Robert McGarvey

Personal information
- Born: October 2, 1888 Lacon, Illinois United States
- Died: October 31, 1952 (aged 64) Joliet, Illinois United States
- Resting place: Elmhurst Cemetery, Joliet, Illinois
- Occupation: Racehorse trainer

Horse racing career
- Sport: Horse racing

Major racing wins
- Ben Ali Handicap (1920) Hawthorne Handicap (1927) Santa Maria Stakes (1934) Arlington Lassie Stakes (1935) Albany Handicap (1935, 1937) Derby Trial Stakes (1935) Remsen Handicap (1935) Spinaway Stakes (1935) Arlington Futurity (1936) Bashford Manor Stakes (1936, 1937, 1951) Hyde Park Stakes (1936, 1948) Kentucky Jockey Club Stakes (1936) New England Futurity (1936) Palos Verdes Handicap (1936) Selima Stakes (1936) Texas Derby (1936) United States Hotel Stakes (1936) Hopeful Stakes (1937) Illinois Derby (1937) Latonia Derby (1937) Princess Pat Stakes (1937) Washington Park Futurity Stakes (1937, 1949) Arkansas Derby (1938, 1951) Matron Stakes (1938) Equipoise Handicap (Churchill Downs) (1948) Great Western Handicap (1948) Scarsdale Handicap (Arlington Park) (1948) Hawthorne Juvenile Handicap (1950) Lafayette Stakes (1950) Blue Grass Stakes (1951) Forerunner Stakes (1951)

Racing awards
- American Champion Thoroughbred Trainer by earnings (1937)

Significant horses
- Case Ace, Forever Yours, Martie Flynn, Reaping Reward, Ruhe, The Fighter

= Robert V. McGarvey =

Robert V. McGarvey (October 2, 1888 - October 31, 1952) was an American National Champion trainer of Thoroughbred racehorses whose clients included prominent owners John D. Hertz, Ethel V. Mars, Stuyvesant Peabody, Henrietta Bingham and Emil and Jean Denemark.

In 1935 Robert McGarvey trained Forever Yours to earn American Champion Two-Year-Old Filly honors. In 1937, McGarvey was the U.S. Champion Thoroughbred Trainer by earnings.
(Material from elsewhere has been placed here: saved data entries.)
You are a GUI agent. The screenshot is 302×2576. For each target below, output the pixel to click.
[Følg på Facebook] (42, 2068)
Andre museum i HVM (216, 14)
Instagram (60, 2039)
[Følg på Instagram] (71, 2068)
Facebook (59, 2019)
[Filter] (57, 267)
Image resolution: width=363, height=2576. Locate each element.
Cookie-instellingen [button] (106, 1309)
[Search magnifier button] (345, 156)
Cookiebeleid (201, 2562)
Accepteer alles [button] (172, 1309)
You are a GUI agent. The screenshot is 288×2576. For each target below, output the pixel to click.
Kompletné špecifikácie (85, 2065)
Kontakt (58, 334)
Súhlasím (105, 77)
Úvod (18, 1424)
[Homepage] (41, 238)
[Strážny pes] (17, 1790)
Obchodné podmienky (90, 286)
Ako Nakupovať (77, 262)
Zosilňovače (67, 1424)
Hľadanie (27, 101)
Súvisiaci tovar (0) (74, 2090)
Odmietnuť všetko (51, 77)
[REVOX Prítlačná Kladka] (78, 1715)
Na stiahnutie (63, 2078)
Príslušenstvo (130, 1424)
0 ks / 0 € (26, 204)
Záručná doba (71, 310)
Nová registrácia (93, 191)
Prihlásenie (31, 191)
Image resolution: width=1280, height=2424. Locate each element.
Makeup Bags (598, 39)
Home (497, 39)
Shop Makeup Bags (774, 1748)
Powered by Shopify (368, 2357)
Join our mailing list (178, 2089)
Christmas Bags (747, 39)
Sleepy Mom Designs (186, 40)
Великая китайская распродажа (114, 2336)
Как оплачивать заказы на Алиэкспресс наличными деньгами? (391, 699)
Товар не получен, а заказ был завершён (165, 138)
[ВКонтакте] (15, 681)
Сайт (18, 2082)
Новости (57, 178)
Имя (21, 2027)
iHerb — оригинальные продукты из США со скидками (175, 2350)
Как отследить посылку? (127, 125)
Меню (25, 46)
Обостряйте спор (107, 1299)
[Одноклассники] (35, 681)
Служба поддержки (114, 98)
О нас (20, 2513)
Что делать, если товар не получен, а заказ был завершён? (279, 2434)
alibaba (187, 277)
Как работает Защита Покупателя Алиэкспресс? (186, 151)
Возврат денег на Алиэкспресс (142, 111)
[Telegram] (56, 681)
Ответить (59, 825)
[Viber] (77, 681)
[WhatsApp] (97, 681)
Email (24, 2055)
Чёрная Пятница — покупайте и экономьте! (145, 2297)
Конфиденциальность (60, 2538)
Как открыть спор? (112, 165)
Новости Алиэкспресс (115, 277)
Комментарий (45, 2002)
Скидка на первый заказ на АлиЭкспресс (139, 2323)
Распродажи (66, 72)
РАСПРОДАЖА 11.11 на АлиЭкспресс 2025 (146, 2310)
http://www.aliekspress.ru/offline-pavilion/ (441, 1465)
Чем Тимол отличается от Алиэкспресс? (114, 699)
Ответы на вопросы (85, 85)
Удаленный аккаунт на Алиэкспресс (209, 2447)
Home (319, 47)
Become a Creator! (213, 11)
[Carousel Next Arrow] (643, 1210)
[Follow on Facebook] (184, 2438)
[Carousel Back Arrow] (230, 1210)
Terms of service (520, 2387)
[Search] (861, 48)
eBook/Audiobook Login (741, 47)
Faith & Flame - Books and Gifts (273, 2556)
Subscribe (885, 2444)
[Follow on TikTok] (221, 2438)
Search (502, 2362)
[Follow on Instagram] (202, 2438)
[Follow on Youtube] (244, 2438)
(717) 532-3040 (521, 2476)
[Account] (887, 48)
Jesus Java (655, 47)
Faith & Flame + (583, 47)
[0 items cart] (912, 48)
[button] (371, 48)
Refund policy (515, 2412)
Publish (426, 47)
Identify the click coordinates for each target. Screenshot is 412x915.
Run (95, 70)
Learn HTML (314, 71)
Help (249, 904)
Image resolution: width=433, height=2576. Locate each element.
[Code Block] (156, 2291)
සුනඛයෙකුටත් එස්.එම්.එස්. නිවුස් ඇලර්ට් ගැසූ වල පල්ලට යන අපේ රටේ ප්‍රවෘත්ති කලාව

Between 1928 and 1951, Robert McGarvey had eight starters in the Kentucky Derby. His best results were three third-place finishes with Whiskolo (1935), Reaping Reward (1937) and Ruhe in 1951.

Robert McGarvey died at age 64 on October 31, 1952, at St. Joseph Hospital in Joliet, Illinois, after suffering a heart attack.